::: Source data :::

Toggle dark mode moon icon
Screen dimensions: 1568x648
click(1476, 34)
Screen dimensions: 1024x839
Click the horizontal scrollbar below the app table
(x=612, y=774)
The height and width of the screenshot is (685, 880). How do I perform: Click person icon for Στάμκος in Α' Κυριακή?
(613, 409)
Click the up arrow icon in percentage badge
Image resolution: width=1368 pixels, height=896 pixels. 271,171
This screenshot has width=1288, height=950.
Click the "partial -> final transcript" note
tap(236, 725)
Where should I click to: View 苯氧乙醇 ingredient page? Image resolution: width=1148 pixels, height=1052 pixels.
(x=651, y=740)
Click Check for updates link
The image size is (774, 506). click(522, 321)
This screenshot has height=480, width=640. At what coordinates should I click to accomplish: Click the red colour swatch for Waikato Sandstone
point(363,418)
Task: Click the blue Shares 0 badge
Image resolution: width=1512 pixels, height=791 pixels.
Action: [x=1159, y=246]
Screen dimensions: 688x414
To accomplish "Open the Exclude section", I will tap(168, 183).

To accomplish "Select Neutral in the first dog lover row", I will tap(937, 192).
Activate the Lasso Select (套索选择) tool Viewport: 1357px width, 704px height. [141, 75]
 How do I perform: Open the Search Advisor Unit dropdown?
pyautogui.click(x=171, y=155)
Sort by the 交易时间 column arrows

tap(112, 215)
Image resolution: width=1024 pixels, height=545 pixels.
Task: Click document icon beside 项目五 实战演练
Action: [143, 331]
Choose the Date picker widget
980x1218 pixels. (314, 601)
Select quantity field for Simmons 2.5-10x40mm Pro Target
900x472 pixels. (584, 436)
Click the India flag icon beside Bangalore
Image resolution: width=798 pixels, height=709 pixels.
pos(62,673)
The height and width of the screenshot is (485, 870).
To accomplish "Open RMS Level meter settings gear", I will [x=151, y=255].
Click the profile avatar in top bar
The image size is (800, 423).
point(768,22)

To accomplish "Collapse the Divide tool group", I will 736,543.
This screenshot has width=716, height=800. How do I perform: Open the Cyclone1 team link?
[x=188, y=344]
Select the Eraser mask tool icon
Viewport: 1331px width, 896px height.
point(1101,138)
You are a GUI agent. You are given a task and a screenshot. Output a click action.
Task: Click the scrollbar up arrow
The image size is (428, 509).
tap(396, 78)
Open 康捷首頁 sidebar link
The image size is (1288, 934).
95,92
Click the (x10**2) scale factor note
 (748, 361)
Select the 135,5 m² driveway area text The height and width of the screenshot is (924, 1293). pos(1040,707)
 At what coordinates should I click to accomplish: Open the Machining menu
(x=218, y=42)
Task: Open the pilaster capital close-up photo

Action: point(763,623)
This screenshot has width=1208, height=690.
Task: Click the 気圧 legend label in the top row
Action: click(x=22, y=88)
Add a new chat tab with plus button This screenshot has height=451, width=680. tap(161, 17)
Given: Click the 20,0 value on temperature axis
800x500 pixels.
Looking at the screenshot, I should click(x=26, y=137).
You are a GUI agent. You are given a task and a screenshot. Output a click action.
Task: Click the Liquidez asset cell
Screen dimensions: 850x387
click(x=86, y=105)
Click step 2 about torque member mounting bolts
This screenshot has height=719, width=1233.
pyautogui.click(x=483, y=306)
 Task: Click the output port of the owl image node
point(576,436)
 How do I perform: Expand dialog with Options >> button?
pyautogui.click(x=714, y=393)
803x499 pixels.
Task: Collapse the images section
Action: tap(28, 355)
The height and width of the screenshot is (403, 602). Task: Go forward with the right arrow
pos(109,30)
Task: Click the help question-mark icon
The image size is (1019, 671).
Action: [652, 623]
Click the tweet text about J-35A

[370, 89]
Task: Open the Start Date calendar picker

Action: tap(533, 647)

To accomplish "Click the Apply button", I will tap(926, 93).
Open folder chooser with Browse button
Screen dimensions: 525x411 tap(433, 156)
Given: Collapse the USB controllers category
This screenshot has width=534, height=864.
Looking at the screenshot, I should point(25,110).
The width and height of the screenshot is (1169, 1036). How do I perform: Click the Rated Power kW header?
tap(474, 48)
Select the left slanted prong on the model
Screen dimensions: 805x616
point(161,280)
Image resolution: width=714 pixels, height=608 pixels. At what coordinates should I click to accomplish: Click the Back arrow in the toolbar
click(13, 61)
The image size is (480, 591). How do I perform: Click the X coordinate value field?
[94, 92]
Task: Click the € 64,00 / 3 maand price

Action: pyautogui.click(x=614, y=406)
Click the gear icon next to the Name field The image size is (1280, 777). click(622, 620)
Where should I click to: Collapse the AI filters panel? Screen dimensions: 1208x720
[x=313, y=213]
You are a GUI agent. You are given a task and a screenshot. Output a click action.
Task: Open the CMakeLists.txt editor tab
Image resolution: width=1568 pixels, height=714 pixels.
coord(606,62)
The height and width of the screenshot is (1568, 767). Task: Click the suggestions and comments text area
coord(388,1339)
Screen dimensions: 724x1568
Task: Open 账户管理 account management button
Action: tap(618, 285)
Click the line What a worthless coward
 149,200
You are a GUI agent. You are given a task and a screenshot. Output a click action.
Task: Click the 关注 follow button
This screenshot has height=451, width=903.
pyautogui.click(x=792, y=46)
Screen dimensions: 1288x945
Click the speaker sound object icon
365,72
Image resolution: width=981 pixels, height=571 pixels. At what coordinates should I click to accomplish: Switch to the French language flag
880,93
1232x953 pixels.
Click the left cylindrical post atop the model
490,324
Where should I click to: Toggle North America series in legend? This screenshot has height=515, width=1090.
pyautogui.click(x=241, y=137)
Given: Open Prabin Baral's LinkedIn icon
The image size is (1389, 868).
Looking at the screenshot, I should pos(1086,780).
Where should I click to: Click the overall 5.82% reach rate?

:::

## About this exercise
Which lines of the data include the string "gear"? Copy each of them.

## Your solution
To accomplish "Open RMS Level meter settings gear", I will [x=151, y=255].
Click the gear icon next to the Name field The image size is (1280, 777). click(622, 620)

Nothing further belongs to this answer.